(Beginning of Text under study)

Dear Amy: My 21-year-old daughter (a college senior) met her boyfriend two weeks into her freshman year (he's 23).
He asked to come live with us after his graduation. There are far more job opportunities where we live than in his hometown or their college town. We agreed and support him in every way. He works a minimum wage part-time job and is taking online graduate courses. He is not looking for real career employment. She is back at school.
I just learned that my daughter and he agreed that she will be the breadwinner. He's waiting to hear what medical school she gets into so he can go with her.
Her student loans will cover their living expenses.
He uses phrases like, "Free food is the best food," and includes his toiletries on my shopping list.
I've begged my daughter to see that he's using us for his free ride. I'm sick to my stomach watching her be used!
If I kick him out or charge him rent, he'll just go live with her in the dorm room (that we pay for). I just want to save her from a lifetime of providing for a deadbeat, as his sugar mama.

(End of Text under study)

What is expected: Please state how, according to the advice-column letter, the couple's living expenses will be covered. The records after this letter play no part in the work.

(Beginning of Source data)

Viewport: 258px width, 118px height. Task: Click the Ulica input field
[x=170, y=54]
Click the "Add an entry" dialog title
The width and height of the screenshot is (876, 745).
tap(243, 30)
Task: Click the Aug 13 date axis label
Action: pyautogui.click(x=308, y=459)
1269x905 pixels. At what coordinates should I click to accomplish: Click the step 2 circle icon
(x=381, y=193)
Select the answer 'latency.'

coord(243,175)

(End of Source data)
(Beginning of Source data)

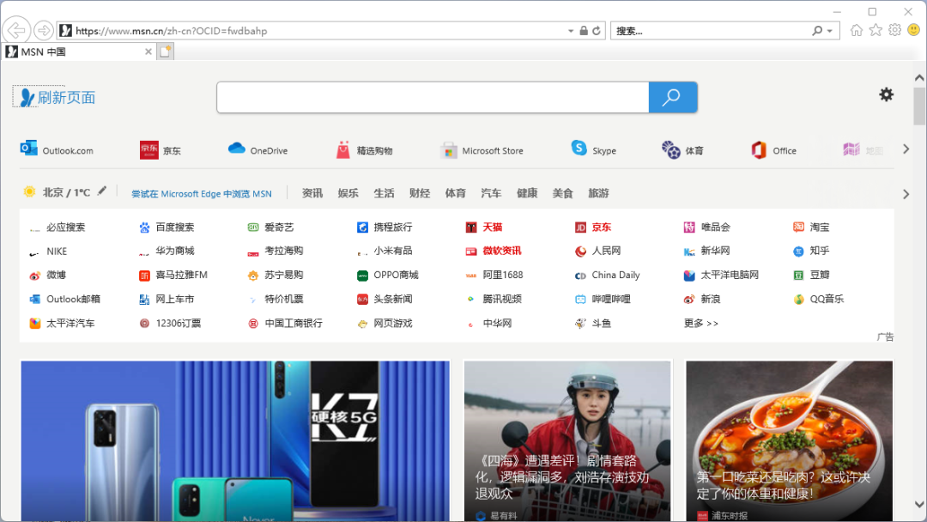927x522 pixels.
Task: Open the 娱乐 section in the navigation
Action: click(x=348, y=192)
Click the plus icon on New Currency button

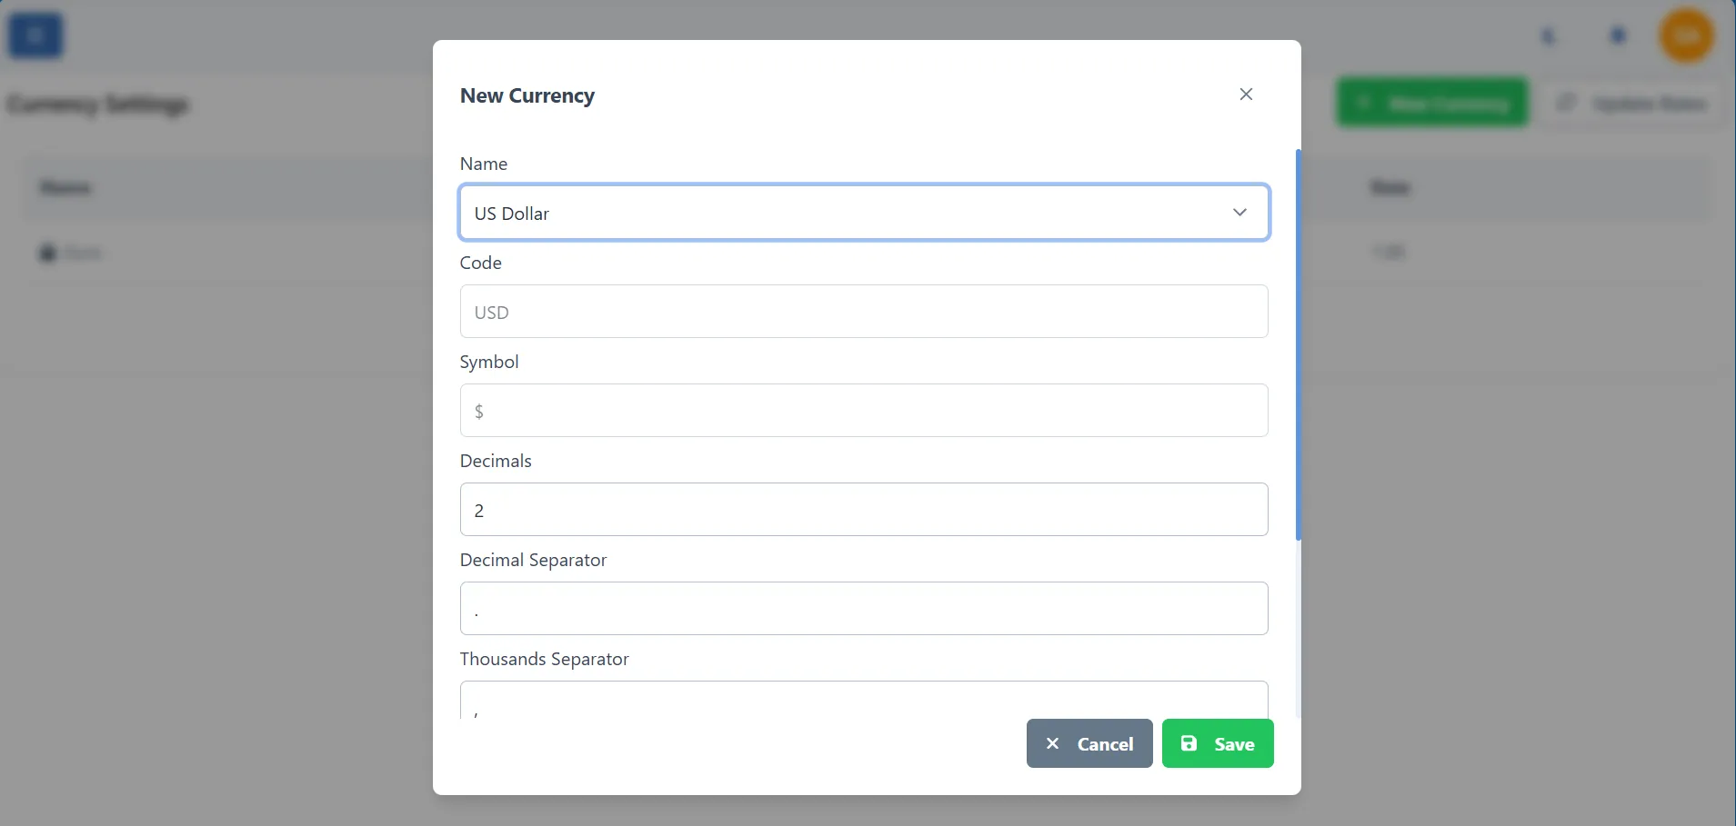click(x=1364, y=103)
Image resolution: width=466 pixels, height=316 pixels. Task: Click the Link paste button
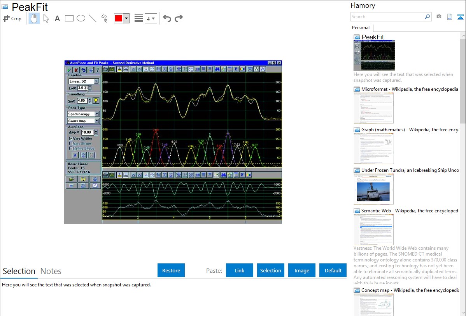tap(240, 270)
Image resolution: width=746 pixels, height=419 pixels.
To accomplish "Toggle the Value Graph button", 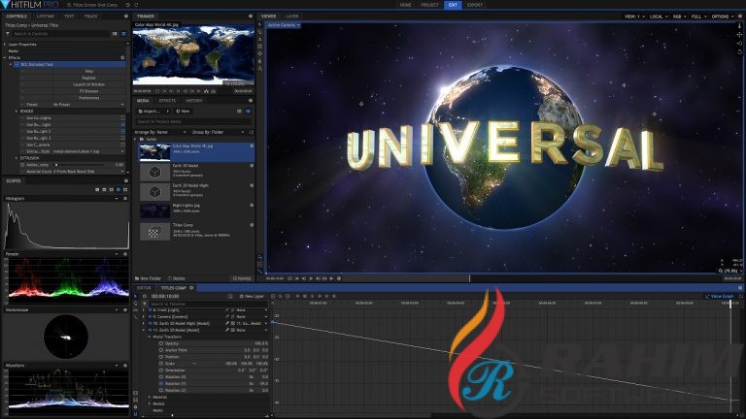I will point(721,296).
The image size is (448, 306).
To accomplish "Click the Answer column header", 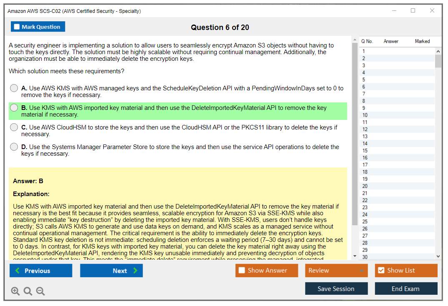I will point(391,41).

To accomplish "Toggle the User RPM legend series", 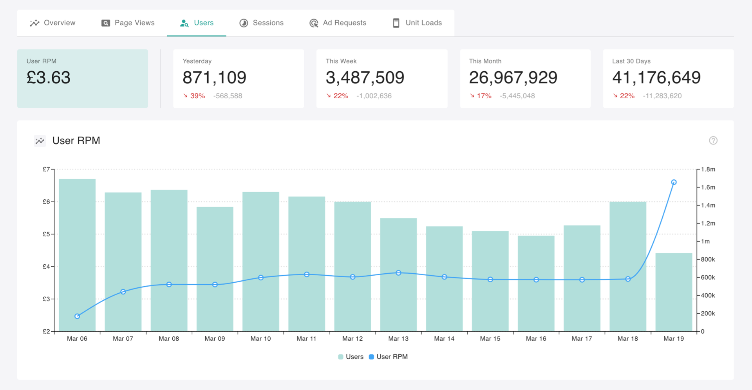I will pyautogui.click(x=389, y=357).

(End of Source data)

Your response: The daughter's student loans will cover them.